Kira menggeleng kecil, berusaha memfokuskan dirinya lantas menatap Tanti intens. Yang ditatap jelas was-was, tidak biasanya Kira seserius ini.
"Pernah nggak, Kak Tanti ngerasa kepala Kakak hampir pecah karena dipenuhi sama segala sesuatu tentang satu orang?" tanya Kira to the point. Saat Tanti hanya mengkerutkan alis tanda bingung, Kira melanjutkan pertanyaannya secara lebih gamblang, "...gini lho, Kakak selalu mau tahu dia siapa, dia bagaimana, dia lagi apa, dia sama siapa. Kadang kala hanya dengan lihat senyum dia aja, Kakak ngerasa dunia terhenti, hanya terfokus ke bagaimana senyuman itu tercipta, bagaimana binar indah di matanya menatap Kakak."
Hening. Kira greget menanti jawab Tanti, sementara Tanti senyum-senyum tidak jelas mendengar Kira begitu antusias bicara. Saking antusiasnya sampai dia lupa mengendalikan volume suara, hingga alhasil beberapa guru yang sudah datang di kantor menatap Kira. Beberapa di antara mereka tersenyum kecil, beberapanya lagi hanya bersikap biasa saja seolah tak peduli.
"Kamu lagi ngomongin siapa, Ra?" Tanti malah balik bertanya, menatap Kira dengan kerlingan nakal.
Ketika itu Kira baru sadar bahwa dia terlalu semangat bercerita. Jelas tidak aneh jikalau Tanti curiga.
Kira berdeham, menarik sedikit sudut bibirnya menjadi satu senyuman tipis, berusaha menetralkan dirinya. Ruangan kantor yang berukuran 5x7 meter persegi itu tiba-tiba terasa senyap, atau hanya perasaan Kira saja?

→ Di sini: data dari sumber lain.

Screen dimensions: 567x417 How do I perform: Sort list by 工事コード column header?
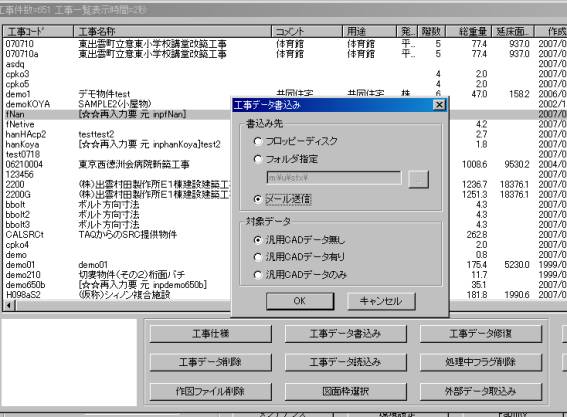pos(38,31)
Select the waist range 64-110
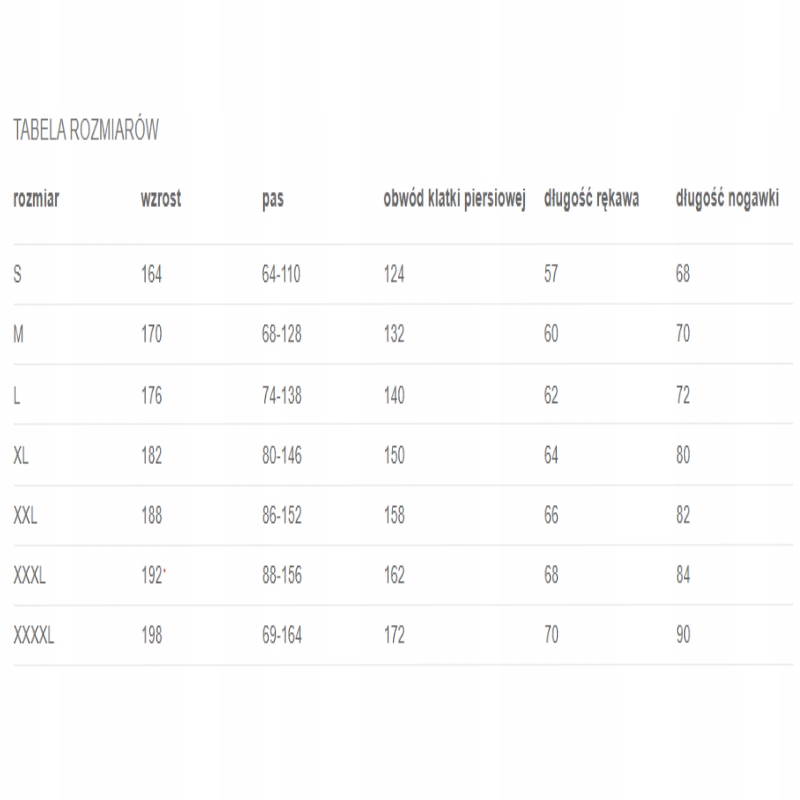The height and width of the screenshot is (800, 800). 283,274
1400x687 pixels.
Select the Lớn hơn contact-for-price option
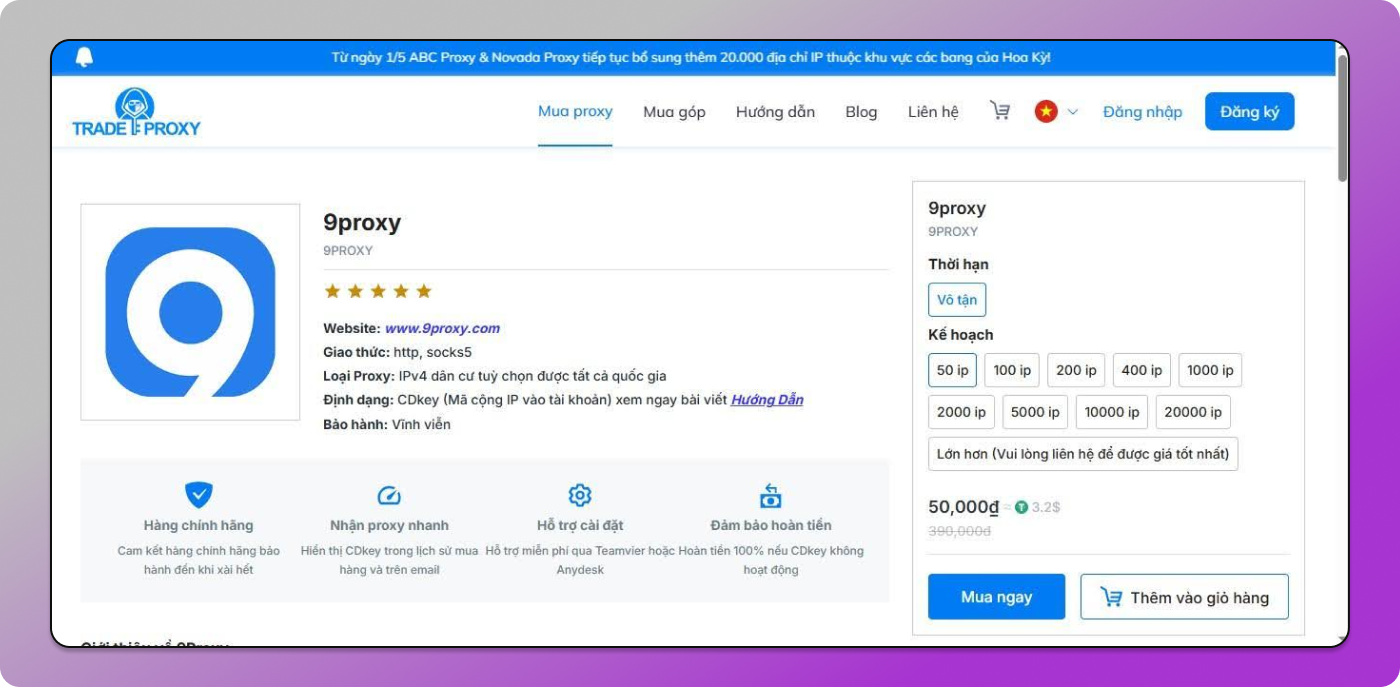(1082, 454)
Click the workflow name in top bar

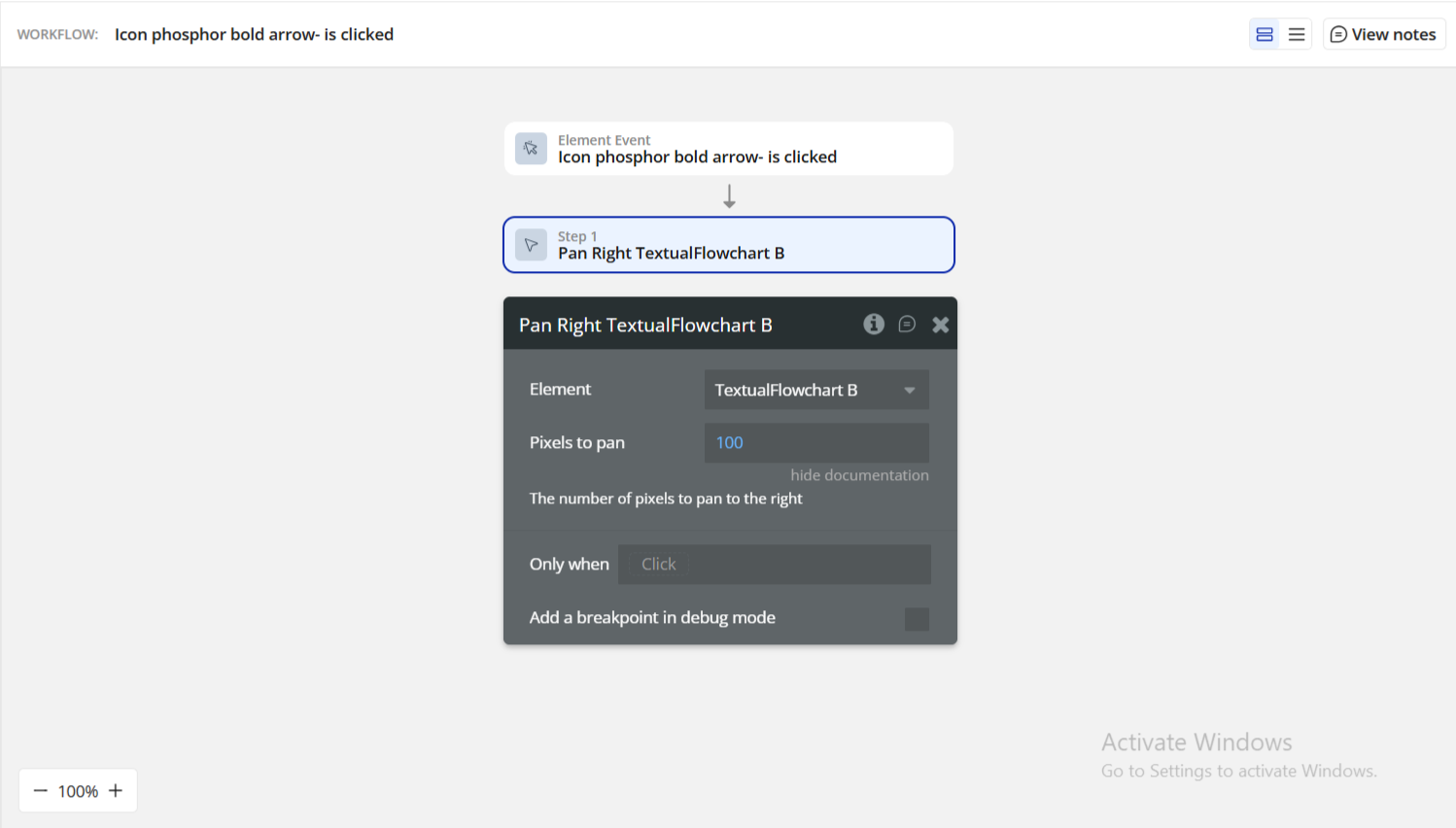254,34
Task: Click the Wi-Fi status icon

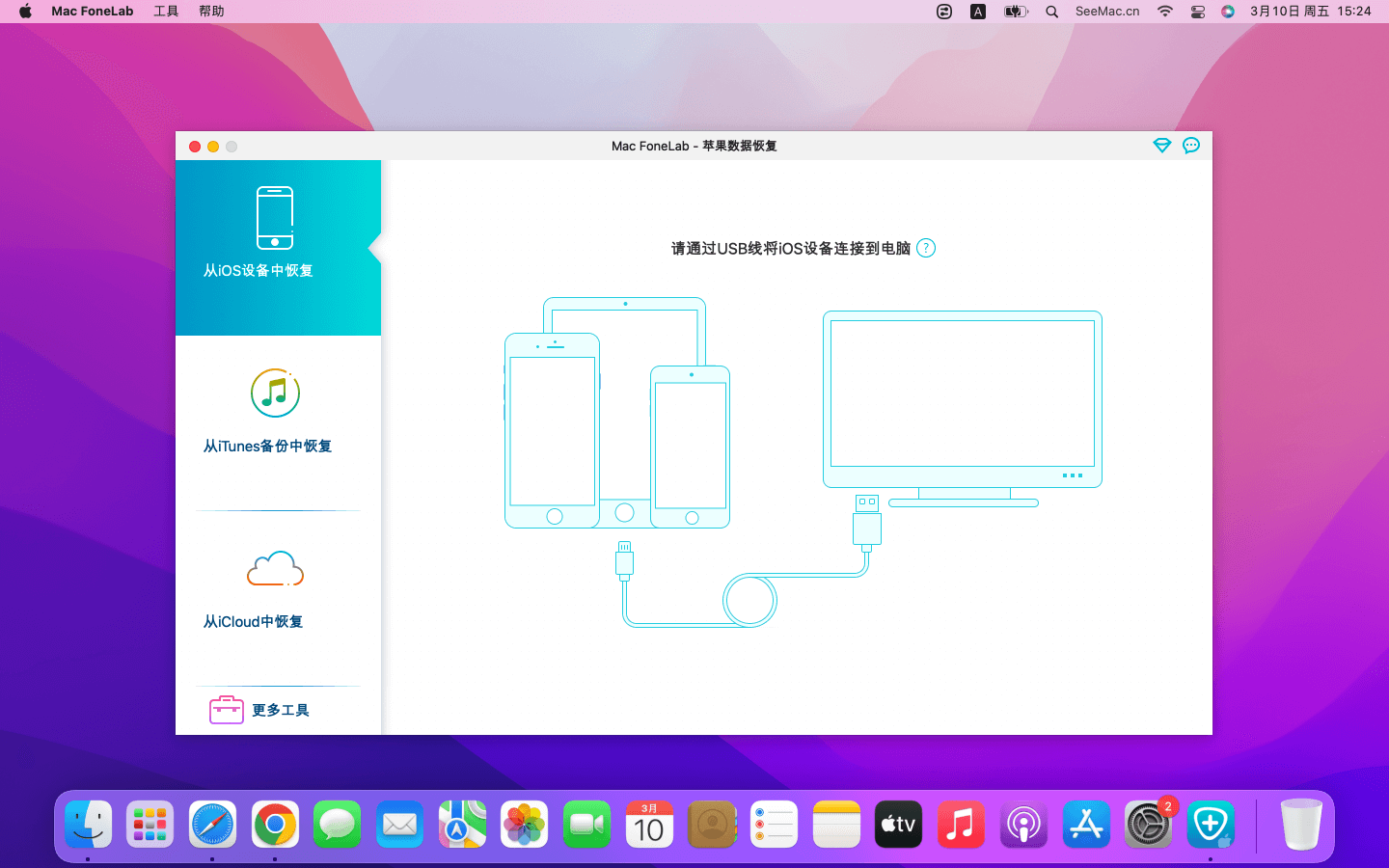Action: point(1165,12)
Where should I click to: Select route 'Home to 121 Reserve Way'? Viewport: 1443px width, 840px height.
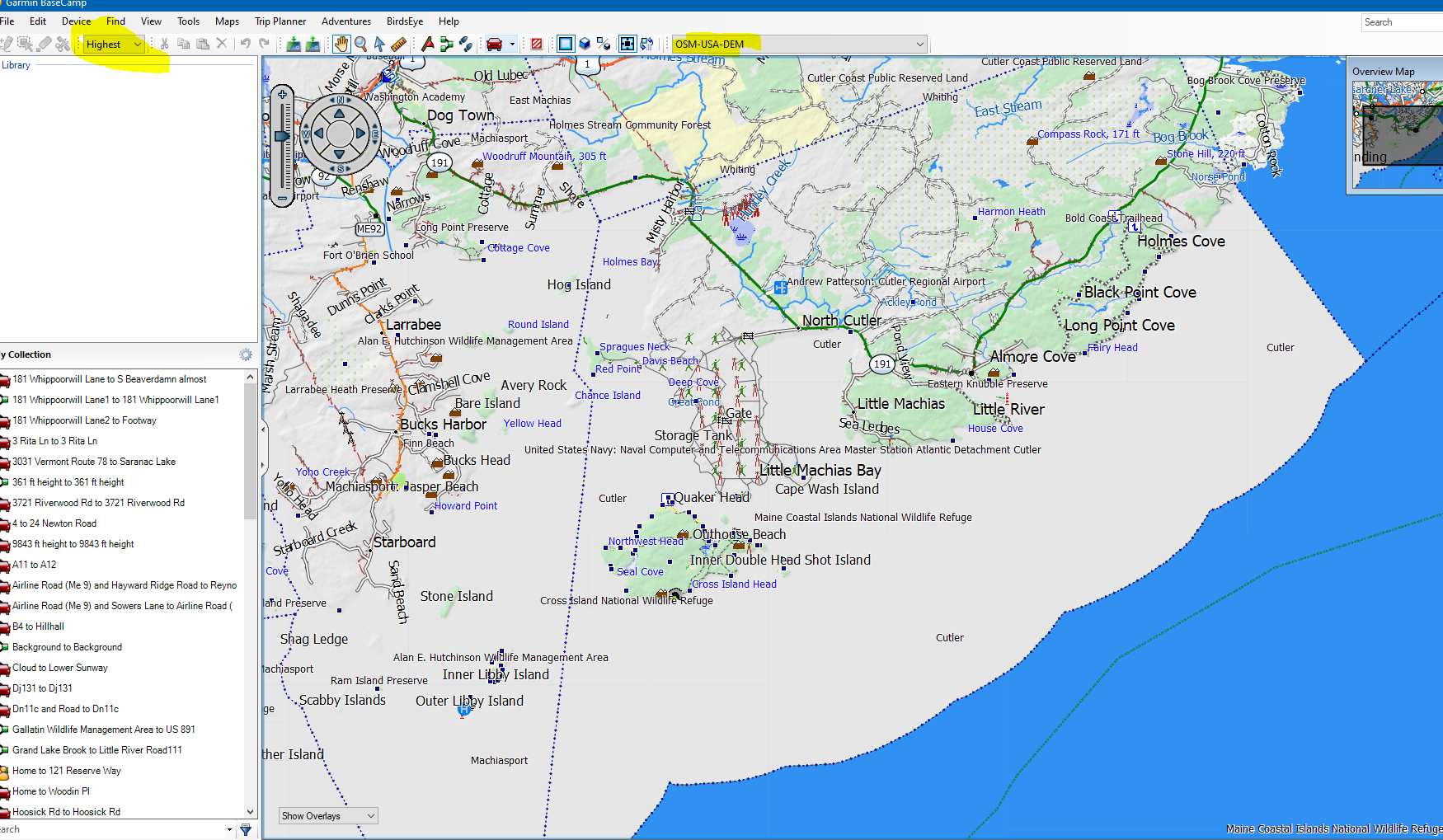(67, 771)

"Gini, anu...," Kira kehilangan kata. Sepertinya dia akan terciduk lagi kali ini.
"Kamu lagi deket sama seseorang?" Tanti tanya.
Kira menggeleng keras. Memang benar, kan, dia tidak dekat dengan Brian?
"Bukan. Aku cuma nanya itu, kok, kenapa tiba-tiba jadi bahas deket sama seseorang?"
"Siapa?" Tanti seolah pura-pura tidak mengerti dengan apa yang Kira utarakan. "Ketemu di mana? Orangnya cakep? Tinggi? Mapan?" cerca Tanti tak berjeda.
Kira menghela napas panjang. Iya, Brian cakep, tinggi, mapan. Terlalu sempurna, bukan? Sayangnya mungkin dia milik orang lain. Mungkin.
"Aku gak deket siapa pun!" balas Kira sebal akhirnya. Dia tidak bisa jujur sekarang. Tidak sebelum Kira memastikan sendiri apa yang sebenarnya dia rasakan.